L’année 1981 représente un moment charnière dans l’histoire du livre au Québec. La Loi 51 sur le développement des entreprises québécoises dans le domaine du livre est instaurée. Les retombées positives sont instantanées: un fort réseau de librairies indépendantes agréées se développe, offrant une vitrine unique au savoir-faire local et à la virtuosité de nos créateurs. À l’époque ministre des Affaires culturelles du Québec, Denis Vaugeois n’a qu’un seul regret: l’absence d’une réglementation sur le prix du livre dans cette loi.

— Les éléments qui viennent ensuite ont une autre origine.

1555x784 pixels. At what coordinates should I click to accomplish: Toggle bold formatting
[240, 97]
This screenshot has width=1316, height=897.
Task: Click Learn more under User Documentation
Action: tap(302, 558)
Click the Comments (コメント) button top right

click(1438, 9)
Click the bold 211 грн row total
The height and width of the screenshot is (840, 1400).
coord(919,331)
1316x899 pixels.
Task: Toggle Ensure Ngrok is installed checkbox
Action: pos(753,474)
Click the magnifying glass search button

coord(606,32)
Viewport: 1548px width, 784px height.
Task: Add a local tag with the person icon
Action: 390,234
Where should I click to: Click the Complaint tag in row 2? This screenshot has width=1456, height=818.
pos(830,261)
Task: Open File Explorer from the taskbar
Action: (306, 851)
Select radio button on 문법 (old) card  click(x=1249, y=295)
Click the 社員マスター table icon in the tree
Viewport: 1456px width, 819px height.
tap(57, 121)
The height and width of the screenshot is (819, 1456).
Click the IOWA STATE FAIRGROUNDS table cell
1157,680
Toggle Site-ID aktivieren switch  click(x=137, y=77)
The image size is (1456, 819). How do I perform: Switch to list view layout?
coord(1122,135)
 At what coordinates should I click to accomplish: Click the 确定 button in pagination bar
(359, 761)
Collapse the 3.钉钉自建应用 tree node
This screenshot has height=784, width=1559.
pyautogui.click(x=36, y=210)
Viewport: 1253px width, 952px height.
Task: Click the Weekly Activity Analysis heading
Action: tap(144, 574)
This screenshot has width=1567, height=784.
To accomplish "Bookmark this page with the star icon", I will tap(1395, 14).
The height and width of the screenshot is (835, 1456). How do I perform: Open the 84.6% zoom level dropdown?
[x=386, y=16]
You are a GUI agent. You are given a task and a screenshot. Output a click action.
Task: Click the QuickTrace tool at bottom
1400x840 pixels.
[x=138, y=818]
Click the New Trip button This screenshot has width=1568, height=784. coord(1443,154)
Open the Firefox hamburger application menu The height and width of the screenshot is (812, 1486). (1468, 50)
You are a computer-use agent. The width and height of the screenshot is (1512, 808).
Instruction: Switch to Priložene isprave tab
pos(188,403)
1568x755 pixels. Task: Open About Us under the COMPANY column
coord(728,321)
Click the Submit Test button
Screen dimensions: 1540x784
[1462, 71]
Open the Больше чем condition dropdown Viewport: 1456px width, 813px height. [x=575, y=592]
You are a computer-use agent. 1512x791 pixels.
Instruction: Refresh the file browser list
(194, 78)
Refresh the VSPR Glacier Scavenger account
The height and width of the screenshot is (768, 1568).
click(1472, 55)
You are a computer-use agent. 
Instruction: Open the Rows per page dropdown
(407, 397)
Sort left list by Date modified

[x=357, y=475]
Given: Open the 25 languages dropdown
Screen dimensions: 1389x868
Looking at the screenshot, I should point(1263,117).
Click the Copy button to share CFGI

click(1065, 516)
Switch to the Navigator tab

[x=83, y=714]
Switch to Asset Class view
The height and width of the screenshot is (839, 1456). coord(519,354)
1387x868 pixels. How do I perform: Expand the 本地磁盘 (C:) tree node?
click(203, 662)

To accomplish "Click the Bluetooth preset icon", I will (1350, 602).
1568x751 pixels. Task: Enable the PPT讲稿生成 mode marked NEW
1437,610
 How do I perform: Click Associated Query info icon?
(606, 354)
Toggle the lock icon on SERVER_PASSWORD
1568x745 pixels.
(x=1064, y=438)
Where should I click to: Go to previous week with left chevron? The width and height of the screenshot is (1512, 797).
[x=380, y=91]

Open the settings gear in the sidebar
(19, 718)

Depuis lors, le monde du livre a changé et de nouveaux obstacles ont surgi, dont le plus important est la prolifération des grandes surfaces. Ces géants du commerce au détail ont commencé à vendre à prix dérisoires les best-sellers qu’on ne trouvait auparavant que dans les librairies traditionnelles, grugeant ainsi une part importante des revenus de ces dernières. Pourtant, ces «paradis» de la consommation n’offrent qu’un minime pourcentage des nouveautés. Ils ne valorisent en rien le livre et ne proposent aucun service-conseil: un livre et une boîte de cure-dents y sont égaux.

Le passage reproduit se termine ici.